A alienação da qual Raul fala não é apenas social, mas profunda. É o adormecimento do olhar, da escuta, do sentir. Viver, para esse personagem, se transformou numa sequência de gestos automáticos. Uma existência que acontece, mas que não é realmente vivida. Ele diz: "Eu acho tudo isso um saco. É você olhar no espelho, se sentir um grandessíssimo idiota, saber que é humano, ridículo, limitado". Há algo de profundamente humano nesse estranhamento como se ele finalmente percebesse o quanto estava ocupado em ser alguém que os outros reconhecessem, sem nunca se perguntar se era isso que realmente queria ser.


Ao recusar “sentar no trono de um apartamento com a boca escancarada, cheia de dentes, esperando a morte chegar”, Raul rompe com essa lógica. Ele escolhe não aceitar a existência domesticada, ainda que confortável. E é nesse ponto que a música encontra sua transcendência: na recusa em se contentar com uma vida que parece plena, mas que internamente está desabitada.

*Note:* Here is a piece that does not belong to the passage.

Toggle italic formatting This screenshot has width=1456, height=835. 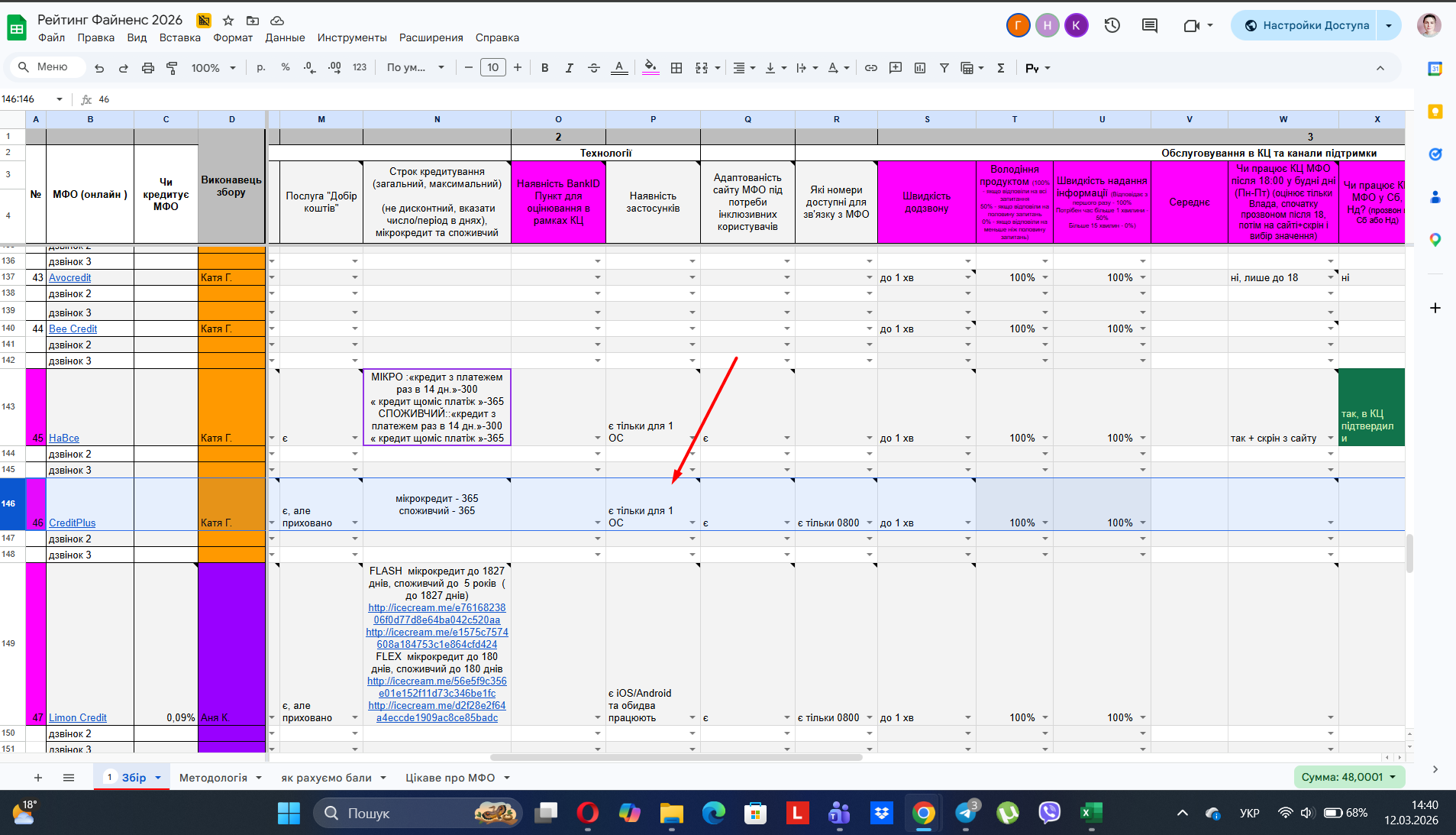coord(570,68)
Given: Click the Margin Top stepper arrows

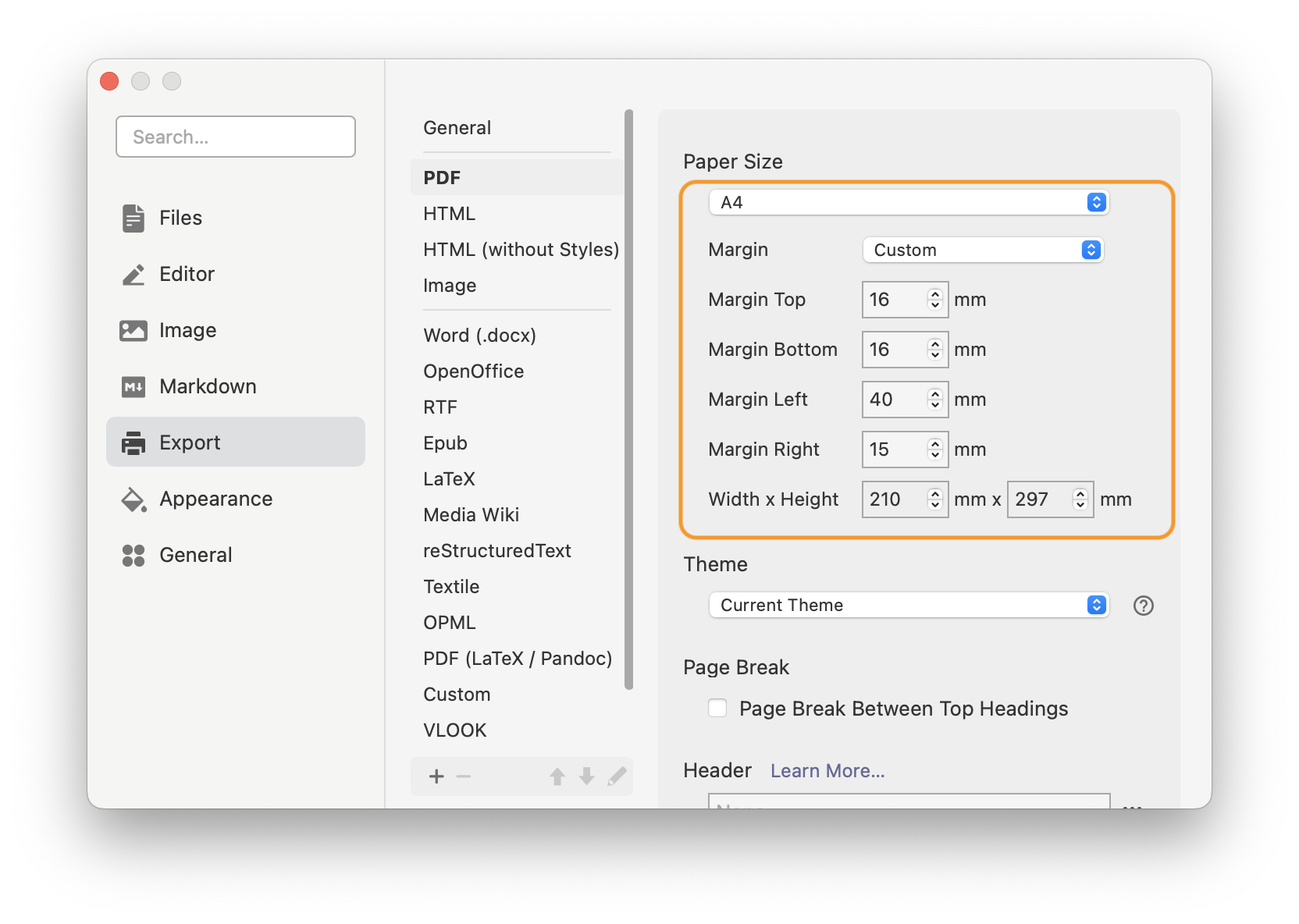Looking at the screenshot, I should pyautogui.click(x=934, y=300).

O último verso, aparentemente enigmático, é uma chave para compreender esse deslocamento: “No cume calmo do meu olho que vê, assenta a sombra sonora dum disco voador.” Essa imagem surreal, quase psicodélica, pode ser lida como um convite ao olhar que se eleva à capacidade de ver além das cercas, dos quintais, dos pequenos limites que nos separam de nós mesmos. O disco voador, nesse contexto, é metáfora para o espanto, para o mistério, para o desconhecido que nos habita e que insistimos em evitar quando nos contentamos com uma vida previsível.


Raul canta, sem metáforas delicadas, o que muitos sentem mas não sabem nomear: que nem todo sucesso é conquista, e que às vezes o pior fracasso é o que vem disfarçado de vitória. Ele fala da angústia de quem teve tudo, mas percebe que nada disso basta e que talvez a verdadeira revolução não seja mudar de vida, mas acordar dentro dela.

 Raul Seixas Ouro de tolo

Talvez o que mais assuste não seja o fracasso, mas descobrir que o sucesso também não basta.


Se uma música ou um filme insiste em você dias depois, talvez esteja tocando algo que ainda não foi nomeado algo que te chama a escutar, não lá fora, mas dentro.